The meal was not particularly fast or cheap, but that wasn't the point. The point was the burger tasted like cardboard and the fries had almost no taste at all, despite the salt, sugar, fat and other ingredients larded into them (the fries have 19 ingredients including an anti-foaming agent called dimethylpolysiloxane, should you be keen to spice up your next barbecue).
The next day, I went to two of the new breed of American "fast casual" burger joints, Shake Shack and Five Guys Burgers and Fries, in London's buzzy Covent Garden area. They were definitely slower than McDonald's, though not by much, and certainly not cheap by McDonald's standards. But that wasn't the point either. Compared with McDonald's, the meals were delicious, and because they use high-quality ingredients, such as Shake Shack's hormone-free beef, I felt pretty sure it was healthier, if equally fattening. And the decor was definitely more pleasing.
In the United States, Elevation Burger says it uses "100-percent USDA-certified organic, grass-fed, free-range beef." McDonald's signature gut filler, the Big Mac, offers 100% pure, USDA-inspected beef: "no fillers, extenders or preservatives." I'll take an upscale burger, please, even at twice the price, and I don't want to know what extenders are. But millions of other people don't share my reservations. McDonald's—born in California, then launched as a franchise by Ray Kroc in Illinois, in 1955—now has more than 36,000 outlets in 119 countries.
Yet all is not well under the golden arches. In 2014, McDonald's global revenue was down 2.4% to $27.4 billion (all currency in U.S. dollars).
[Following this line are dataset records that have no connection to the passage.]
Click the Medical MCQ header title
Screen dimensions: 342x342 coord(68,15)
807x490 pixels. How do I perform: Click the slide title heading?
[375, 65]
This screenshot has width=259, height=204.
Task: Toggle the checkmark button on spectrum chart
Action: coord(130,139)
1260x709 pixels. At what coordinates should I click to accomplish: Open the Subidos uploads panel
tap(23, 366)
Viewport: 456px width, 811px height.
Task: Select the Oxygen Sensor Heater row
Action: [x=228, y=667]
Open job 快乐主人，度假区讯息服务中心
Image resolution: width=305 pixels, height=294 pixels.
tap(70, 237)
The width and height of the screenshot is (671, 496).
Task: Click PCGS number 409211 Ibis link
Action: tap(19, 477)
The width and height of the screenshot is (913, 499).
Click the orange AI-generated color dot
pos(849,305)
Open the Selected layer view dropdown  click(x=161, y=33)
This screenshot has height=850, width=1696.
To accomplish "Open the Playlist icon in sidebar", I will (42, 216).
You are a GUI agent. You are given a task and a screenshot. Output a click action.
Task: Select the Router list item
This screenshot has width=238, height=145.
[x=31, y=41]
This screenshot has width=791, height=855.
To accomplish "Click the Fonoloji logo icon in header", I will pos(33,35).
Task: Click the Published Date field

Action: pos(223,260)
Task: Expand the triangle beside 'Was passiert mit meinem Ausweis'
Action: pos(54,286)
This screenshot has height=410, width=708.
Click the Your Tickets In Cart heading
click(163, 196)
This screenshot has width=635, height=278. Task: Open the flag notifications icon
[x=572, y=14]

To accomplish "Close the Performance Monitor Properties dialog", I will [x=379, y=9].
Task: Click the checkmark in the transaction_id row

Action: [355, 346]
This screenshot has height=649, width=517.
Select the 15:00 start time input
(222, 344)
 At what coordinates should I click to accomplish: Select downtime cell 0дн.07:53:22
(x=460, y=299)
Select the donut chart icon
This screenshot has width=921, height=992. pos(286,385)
In the United States, guest counts—the number of customers—fell by 4.1%. The company's shares have been flabby underperformers, despite a recent uptick on the arrival of new CEO and touted turnaround man Stephen Easterbrook. Over the past year, in a raging bull market, they were up 6% by early March, only about half as much as the Standard and Poor's 500.
Fixing McDonald's won't be easy. If it goes upmarket through the use of higher-quality ingredients, it will have to raise prices and risk losing the mass market. If it cuts costs and prices to try to rebuild market share, it risks relegation to the bottom rank of ultracheap joints milling out bland factory burgers.
Already, McDonald's cool factor is a thing of the past. The bulk of the growth in the industry is in the fast-casual market, where the emphasis is on fresh, high-quality, locally sourced ingredients. You still line up to place your order, but most fast-casual chains offer some service, making them a hybrid between a classic stuff-your-face-and-run franchise and a proper sit-down restaurant.
McDonald's didn't anticipate the shift in customer demand in recent years. As society in general became more affluent, consumers became more willing to spend money in restaurants. But they also wanted food with flavour that was healthier. North American families became foodies, and learned to buy organic beef, free-range chicken and growth-hormone-free milk. Supermarkets like Whole Foods—stock market value $20 billion—are spreading across the land.
As fast-food consumers went upmarket, they were eagerly followed by the fast-casual restaurants and mysteriously ignored by McDonald's. It responded by tweaking its menu (not always for the better, like getting rid of the yummy beef tallow used for the fries), its decor and not much else. Along came Five Guys, Shake Shack, Habit Burger Grill, Panera, Chipotle and others. Some became stock market sensations. Chipotle, with 1,780 restaurants—just 5% of McDonald's total—has a market value of $21 billion, about 21% of McDonald's total. Shares in Shake Shack's IPO in January doubled on their first day of trading.
McDonald's isn't going to disappear any time soon, if ever. The question is how to make its meals tasty and healthy while keeping them cheap and fast. It might be impossible to satisfy all those goals.